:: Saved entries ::
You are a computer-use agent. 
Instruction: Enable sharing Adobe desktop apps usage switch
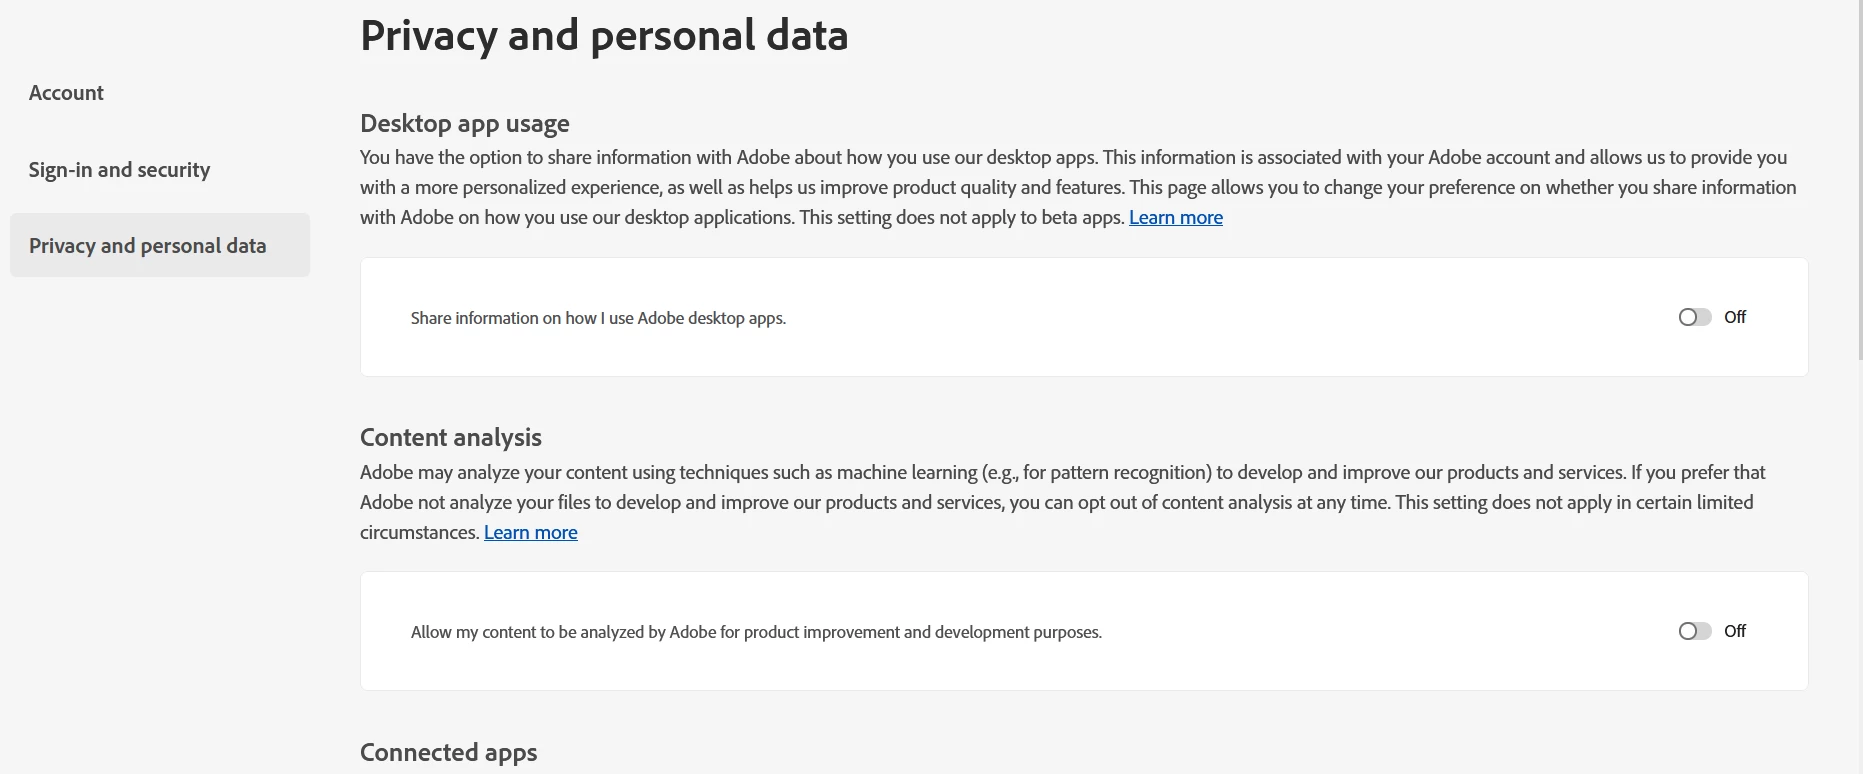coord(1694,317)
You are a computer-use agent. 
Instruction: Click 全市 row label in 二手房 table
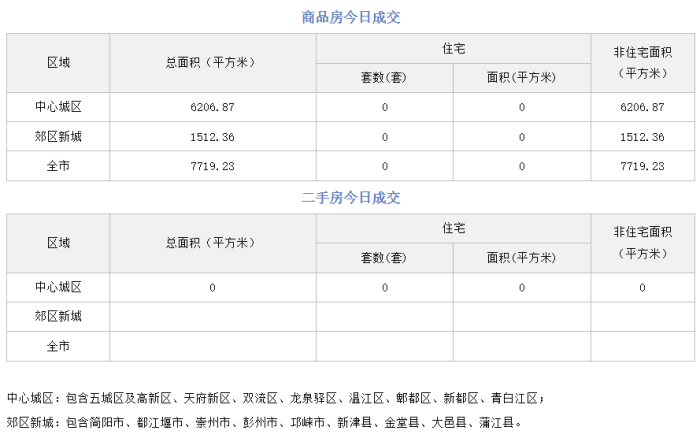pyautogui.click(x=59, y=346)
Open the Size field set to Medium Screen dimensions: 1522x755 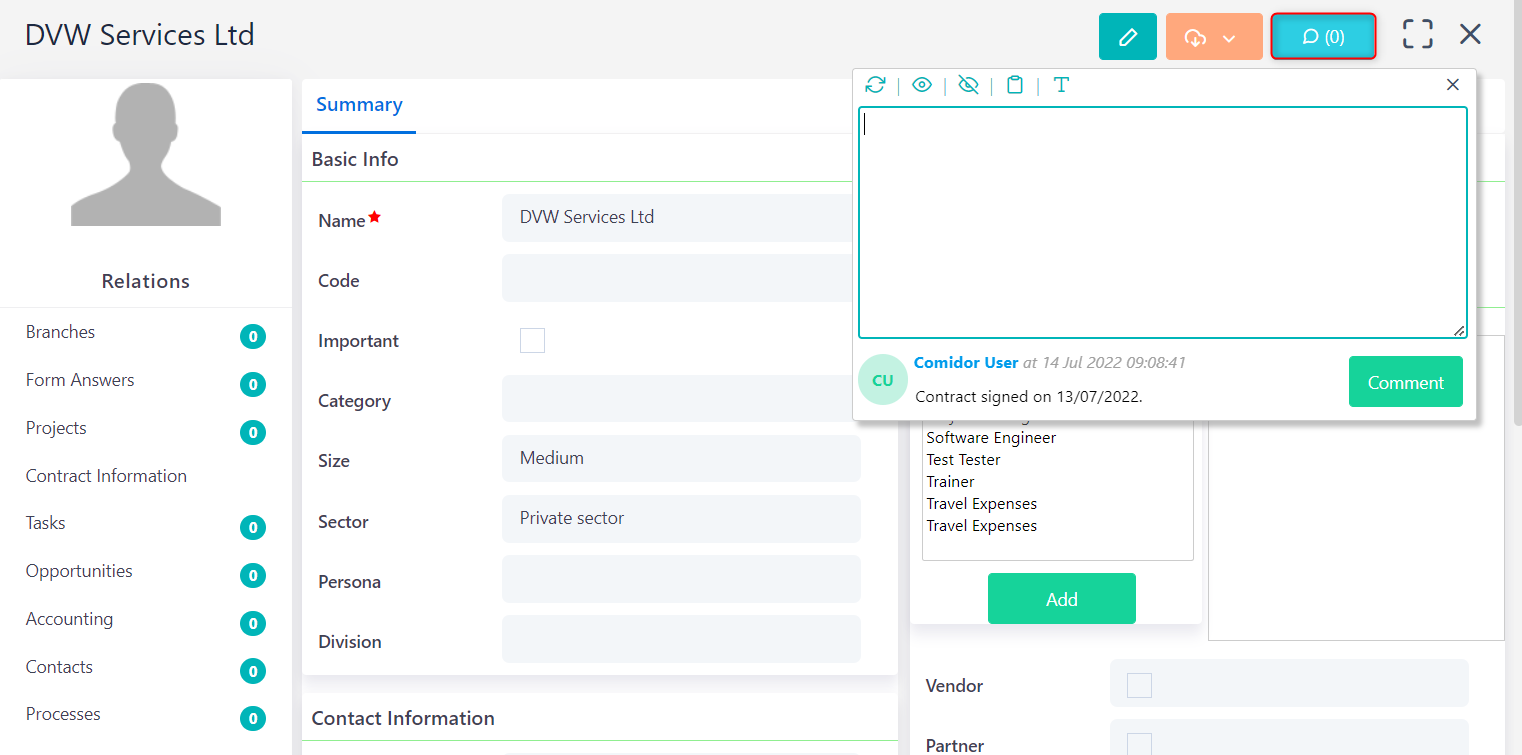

...

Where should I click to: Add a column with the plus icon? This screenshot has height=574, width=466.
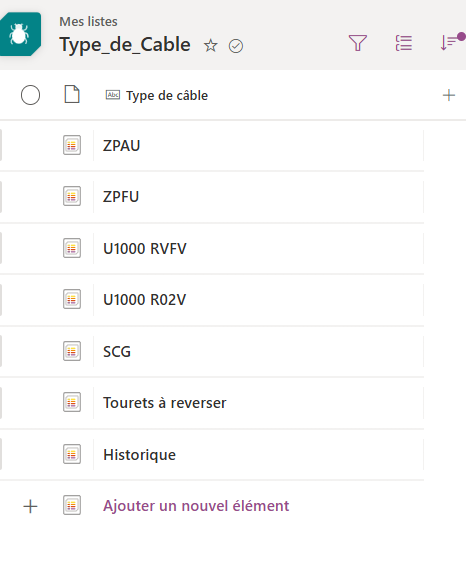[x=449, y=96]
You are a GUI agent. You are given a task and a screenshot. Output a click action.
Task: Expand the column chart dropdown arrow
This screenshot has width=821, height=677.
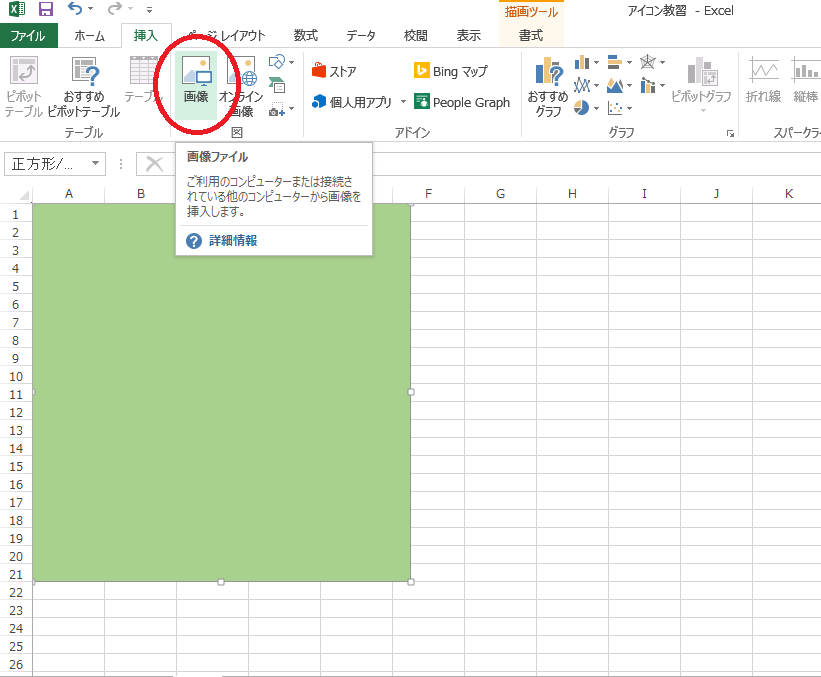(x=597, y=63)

:: Task to carry out ::
All that should be printed is the run of lines above from the one with "Instruction: Enable sharing" through the one with "Open the Size", both included, exactly as given, with pictures left out.

:: The answer ::
Instruction: Enable sharing Adobe desktop apps usage switch
coord(1694,317)
You are a computer-use agent. 
Instruction: Click 全市 row label in 二手房 table
pyautogui.click(x=59, y=346)
Open the Size field set to Medium Screen dimensions: 1522x755 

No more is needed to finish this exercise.